Données de cibles de clic
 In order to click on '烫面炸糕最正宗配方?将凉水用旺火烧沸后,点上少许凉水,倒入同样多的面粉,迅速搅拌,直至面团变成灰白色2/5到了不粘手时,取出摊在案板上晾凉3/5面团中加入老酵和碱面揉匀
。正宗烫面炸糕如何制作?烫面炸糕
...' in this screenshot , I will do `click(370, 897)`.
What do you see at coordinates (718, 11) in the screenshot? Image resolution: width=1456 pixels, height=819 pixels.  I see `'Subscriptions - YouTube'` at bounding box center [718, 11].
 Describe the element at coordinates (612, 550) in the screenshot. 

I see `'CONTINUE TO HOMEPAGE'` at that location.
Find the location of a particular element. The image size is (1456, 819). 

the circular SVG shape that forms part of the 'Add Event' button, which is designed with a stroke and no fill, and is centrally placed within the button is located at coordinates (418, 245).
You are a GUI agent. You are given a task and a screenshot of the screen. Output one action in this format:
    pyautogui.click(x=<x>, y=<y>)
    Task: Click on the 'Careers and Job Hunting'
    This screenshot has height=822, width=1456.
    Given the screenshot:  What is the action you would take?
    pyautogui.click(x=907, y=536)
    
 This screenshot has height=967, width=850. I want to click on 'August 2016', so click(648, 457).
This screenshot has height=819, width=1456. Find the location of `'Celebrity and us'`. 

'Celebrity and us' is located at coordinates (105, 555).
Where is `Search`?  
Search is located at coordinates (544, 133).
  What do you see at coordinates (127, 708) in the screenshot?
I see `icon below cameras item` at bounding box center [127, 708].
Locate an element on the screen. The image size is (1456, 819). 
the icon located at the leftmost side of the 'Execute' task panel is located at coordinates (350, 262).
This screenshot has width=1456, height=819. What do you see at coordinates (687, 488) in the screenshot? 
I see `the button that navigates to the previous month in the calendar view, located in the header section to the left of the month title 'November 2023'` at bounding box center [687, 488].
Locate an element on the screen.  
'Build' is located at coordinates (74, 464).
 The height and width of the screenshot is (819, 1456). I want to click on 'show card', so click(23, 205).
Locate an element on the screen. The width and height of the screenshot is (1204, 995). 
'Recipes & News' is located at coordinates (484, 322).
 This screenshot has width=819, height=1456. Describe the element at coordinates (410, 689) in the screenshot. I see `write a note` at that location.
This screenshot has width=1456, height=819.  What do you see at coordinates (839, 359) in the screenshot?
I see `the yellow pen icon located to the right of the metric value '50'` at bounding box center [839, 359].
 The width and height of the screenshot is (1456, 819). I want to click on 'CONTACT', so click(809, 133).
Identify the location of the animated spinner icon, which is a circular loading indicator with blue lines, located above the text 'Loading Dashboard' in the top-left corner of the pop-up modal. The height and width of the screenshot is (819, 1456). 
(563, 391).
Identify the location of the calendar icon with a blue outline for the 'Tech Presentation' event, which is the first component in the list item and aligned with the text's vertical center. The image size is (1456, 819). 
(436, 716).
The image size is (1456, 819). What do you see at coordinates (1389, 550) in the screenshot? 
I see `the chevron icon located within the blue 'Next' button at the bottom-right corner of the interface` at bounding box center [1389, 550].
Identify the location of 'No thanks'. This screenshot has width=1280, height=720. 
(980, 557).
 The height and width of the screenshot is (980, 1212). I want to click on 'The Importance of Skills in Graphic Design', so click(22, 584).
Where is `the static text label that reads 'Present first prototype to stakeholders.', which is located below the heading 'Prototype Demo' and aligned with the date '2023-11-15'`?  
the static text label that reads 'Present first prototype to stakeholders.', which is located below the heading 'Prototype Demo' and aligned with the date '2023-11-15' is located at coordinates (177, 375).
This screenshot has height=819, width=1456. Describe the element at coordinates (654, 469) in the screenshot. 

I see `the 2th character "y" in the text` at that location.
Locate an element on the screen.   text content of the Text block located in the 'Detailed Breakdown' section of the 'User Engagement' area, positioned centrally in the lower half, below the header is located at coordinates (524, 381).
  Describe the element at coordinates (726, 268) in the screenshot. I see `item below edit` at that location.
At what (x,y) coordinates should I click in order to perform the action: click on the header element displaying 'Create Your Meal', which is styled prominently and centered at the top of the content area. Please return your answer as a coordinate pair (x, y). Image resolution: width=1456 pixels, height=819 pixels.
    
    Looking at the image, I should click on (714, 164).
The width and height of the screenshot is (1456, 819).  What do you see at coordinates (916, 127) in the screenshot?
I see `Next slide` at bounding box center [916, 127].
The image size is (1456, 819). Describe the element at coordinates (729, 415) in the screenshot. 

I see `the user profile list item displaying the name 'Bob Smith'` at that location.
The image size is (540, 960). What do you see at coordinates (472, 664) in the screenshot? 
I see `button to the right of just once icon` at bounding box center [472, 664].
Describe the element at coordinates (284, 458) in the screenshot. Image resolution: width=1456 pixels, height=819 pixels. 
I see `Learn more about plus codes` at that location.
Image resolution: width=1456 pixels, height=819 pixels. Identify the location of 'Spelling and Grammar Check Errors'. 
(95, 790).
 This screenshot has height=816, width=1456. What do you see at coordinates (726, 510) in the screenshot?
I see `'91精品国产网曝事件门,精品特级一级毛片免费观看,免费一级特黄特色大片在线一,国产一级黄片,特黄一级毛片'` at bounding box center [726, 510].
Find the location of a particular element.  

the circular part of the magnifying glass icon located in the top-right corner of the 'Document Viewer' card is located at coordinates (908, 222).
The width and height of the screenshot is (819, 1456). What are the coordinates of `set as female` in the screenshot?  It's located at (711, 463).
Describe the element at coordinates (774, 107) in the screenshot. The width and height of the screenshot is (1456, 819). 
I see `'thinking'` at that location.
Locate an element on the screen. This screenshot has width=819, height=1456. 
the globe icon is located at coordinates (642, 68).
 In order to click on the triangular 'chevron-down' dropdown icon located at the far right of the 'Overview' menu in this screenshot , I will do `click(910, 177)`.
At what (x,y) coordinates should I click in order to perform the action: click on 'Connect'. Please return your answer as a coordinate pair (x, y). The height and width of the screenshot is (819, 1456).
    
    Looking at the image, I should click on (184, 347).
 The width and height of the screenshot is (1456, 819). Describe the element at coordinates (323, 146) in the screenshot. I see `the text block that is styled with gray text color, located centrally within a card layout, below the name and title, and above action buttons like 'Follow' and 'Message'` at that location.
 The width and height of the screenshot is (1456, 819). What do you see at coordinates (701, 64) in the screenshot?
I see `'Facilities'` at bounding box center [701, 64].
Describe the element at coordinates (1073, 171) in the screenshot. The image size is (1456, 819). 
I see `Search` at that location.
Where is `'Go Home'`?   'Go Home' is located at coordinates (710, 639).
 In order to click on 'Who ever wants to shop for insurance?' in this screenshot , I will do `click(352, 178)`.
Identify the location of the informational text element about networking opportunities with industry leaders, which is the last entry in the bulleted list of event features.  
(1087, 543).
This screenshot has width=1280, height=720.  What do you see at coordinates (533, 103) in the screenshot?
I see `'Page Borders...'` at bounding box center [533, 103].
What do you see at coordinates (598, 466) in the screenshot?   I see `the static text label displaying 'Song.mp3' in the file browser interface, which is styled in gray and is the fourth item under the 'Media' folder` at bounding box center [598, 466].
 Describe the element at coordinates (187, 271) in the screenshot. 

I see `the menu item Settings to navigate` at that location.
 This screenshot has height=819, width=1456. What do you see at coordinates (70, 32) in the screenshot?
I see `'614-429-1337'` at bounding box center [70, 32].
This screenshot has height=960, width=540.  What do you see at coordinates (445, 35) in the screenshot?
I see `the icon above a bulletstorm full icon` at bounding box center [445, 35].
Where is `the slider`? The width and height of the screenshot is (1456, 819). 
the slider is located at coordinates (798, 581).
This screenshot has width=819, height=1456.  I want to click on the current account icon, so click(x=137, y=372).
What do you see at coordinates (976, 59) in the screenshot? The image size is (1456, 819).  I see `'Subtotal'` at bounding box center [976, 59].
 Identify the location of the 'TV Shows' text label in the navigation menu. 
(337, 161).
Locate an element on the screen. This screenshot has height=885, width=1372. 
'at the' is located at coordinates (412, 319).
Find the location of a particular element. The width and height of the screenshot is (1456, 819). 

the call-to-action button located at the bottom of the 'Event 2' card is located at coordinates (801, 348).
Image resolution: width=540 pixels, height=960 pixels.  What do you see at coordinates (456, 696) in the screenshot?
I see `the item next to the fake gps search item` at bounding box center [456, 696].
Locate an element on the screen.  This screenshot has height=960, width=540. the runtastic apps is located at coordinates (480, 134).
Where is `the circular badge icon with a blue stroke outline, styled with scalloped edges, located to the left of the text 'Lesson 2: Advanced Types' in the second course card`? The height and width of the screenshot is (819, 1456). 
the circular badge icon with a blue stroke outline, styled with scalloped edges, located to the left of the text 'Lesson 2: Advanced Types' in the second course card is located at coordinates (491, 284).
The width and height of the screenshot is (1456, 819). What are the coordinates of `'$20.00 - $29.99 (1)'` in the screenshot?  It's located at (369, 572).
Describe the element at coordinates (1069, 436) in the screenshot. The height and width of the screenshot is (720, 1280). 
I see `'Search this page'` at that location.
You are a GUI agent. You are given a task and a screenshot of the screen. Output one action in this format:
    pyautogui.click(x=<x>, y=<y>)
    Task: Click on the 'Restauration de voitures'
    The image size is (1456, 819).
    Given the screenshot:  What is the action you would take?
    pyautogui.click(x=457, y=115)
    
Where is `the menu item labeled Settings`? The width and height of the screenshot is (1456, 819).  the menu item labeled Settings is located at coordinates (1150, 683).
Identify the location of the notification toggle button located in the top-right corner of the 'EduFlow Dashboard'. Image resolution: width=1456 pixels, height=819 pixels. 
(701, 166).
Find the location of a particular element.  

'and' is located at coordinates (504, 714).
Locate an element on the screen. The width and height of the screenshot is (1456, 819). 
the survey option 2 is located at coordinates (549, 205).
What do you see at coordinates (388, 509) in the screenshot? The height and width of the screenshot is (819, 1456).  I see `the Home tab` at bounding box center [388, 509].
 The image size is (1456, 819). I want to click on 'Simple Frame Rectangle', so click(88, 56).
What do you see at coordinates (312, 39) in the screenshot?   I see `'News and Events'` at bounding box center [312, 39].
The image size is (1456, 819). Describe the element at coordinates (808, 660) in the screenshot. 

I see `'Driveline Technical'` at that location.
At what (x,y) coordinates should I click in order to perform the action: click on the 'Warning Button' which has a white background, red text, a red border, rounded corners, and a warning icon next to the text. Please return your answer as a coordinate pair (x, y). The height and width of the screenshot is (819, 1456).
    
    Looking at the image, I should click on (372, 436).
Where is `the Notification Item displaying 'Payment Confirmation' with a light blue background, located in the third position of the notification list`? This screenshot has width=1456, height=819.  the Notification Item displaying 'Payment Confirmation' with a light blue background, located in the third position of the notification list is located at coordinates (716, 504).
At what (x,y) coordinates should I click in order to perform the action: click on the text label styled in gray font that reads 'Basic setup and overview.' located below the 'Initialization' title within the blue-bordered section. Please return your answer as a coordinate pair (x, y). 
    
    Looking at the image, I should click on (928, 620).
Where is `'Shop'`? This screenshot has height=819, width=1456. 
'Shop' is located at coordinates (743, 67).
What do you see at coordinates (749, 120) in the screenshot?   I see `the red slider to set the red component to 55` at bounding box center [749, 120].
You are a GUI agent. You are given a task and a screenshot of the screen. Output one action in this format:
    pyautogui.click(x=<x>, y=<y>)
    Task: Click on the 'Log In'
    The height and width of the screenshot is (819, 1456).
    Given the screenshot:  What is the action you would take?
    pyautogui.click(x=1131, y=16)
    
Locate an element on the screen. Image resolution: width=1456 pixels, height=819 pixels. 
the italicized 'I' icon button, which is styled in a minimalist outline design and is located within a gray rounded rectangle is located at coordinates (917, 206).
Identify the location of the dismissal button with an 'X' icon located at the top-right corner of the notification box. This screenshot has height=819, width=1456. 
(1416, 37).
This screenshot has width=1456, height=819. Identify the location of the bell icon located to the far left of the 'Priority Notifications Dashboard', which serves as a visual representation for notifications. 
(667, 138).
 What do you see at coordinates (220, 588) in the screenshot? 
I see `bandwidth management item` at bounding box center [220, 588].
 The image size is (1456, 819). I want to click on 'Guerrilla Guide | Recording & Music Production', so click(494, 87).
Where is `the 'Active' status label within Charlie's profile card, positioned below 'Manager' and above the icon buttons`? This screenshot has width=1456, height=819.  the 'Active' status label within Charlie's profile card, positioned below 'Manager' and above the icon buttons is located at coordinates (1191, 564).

» CONSIGNE:
Restituez sous forme de tableau Markdown les lignes du matériau, de celle qui contient « 415) in the screenshot. » jusqu'à celle qui contient « more about plus » incluse, avec une colonne « N° » pour le numéro de rang et une colonne « Ligne » pour le texte. Omettez les lignes vides.

» EXERCICE CORRIGÉ:
| N° | Ligne |
|---|---|
| 1 | The image size is (1456, 819). Describe the element at coordinates (729, 415) in the screenshot.  |
| 2 | I see `the user profile list item displaying the name 'Bob Smith'` at that location. |
| 3 | The image size is (540, 960). What do you see at coordinates (472, 664) in the screenshot?  |
| 4 | I see `button to the right of just once icon` at bounding box center [472, 664]. |
| 5 | Describe the element at coordinates (284, 458) in the screenshot. Image resolution: width=1456 pixels, height=819 pixels.  |
| 6 | I see `Learn more about plus codes` at that location. |